WHAT IS BEING ASKED — Pick out every line in the records below that contains the word "Rice", treating uppercase and lowercase as different.

== PROVIDED RECORDS

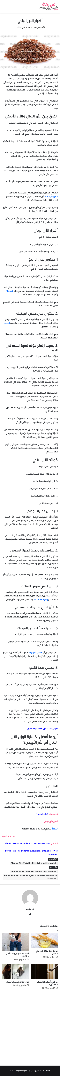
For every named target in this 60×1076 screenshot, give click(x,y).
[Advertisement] (30, 1030)
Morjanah (38, 27)
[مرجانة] (48, 6)
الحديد (7, 323)
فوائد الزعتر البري (34, 729)
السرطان (9, 291)
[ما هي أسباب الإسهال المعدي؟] (44, 971)
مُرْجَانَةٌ (55, 829)
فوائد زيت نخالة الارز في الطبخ (47, 952)
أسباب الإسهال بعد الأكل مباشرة (17, 955)
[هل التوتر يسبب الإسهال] (15, 971)
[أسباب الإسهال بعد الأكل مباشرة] (15, 942)
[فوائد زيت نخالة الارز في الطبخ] (44, 940)
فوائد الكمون (42, 814)
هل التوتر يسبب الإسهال (17, 982)
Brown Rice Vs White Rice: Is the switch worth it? (27, 843)
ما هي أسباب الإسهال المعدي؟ (47, 983)
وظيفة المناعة (41, 599)
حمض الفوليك (35, 652)
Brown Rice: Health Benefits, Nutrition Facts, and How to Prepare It (30, 877)
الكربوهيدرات (51, 196)
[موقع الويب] (30, 914)
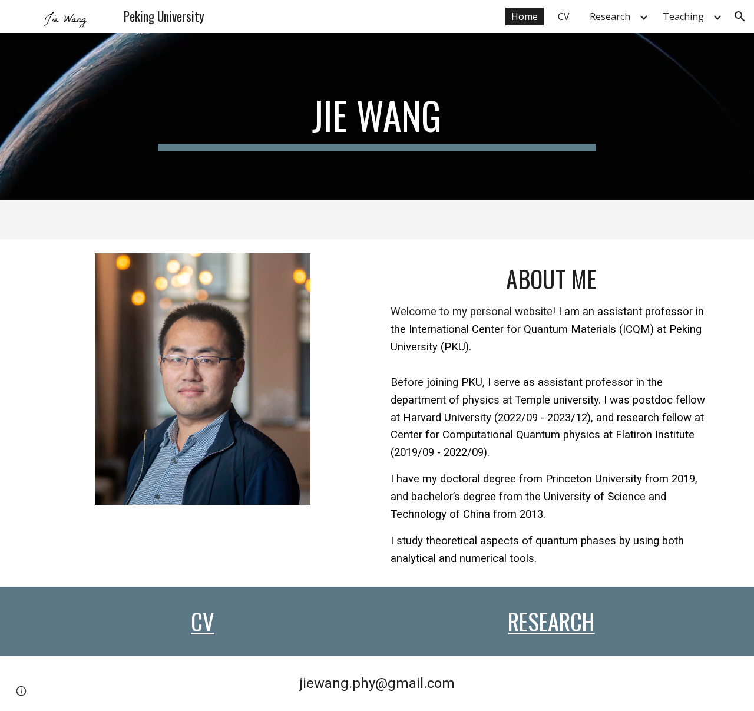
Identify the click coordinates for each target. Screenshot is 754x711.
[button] (740, 16)
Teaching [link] (683, 16)
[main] (377, 117)
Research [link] (610, 16)
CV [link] (564, 16)
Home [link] (524, 16)
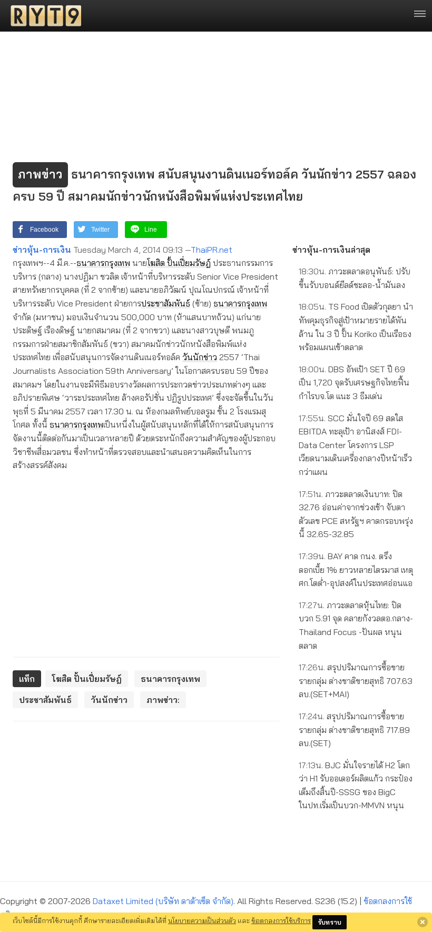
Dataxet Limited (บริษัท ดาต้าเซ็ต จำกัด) (163, 901)
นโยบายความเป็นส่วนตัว (202, 920)
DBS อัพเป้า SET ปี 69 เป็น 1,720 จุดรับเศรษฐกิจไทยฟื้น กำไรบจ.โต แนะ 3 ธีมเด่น (354, 382)
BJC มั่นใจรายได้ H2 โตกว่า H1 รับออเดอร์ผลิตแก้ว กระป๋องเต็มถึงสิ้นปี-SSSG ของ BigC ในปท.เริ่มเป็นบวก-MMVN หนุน (356, 785)
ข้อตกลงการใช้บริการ (281, 920)
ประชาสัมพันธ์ (165, 303)
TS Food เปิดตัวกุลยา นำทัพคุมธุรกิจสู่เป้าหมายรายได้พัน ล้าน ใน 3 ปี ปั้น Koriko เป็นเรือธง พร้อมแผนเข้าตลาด (356, 326)
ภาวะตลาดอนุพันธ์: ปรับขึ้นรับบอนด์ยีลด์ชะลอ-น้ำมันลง (354, 278)
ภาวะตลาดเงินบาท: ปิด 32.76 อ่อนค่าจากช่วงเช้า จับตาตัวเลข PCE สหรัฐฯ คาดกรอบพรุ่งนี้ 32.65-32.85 (356, 514)
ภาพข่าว (40, 174)
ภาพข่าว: (163, 700)
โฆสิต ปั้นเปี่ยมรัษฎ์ (179, 262)
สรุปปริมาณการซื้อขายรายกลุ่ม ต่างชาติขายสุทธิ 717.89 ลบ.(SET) (354, 729)
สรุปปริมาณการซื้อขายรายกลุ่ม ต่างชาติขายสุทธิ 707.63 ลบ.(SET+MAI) (356, 680)
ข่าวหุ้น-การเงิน (42, 249)
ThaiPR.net (211, 249)
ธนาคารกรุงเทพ (103, 262)
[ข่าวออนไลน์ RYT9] (42, 16)
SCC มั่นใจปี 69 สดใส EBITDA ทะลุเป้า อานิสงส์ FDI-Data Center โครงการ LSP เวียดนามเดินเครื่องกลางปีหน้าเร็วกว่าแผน (355, 445)
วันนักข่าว (199, 357)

====

EXERCISE ANSWER —
Brown Rice Vs White Rice: Is the switch worth it? (27, 843)
Brown Rice: Health Benefits, Nutrition Facts, and How to Prepare It (30, 877)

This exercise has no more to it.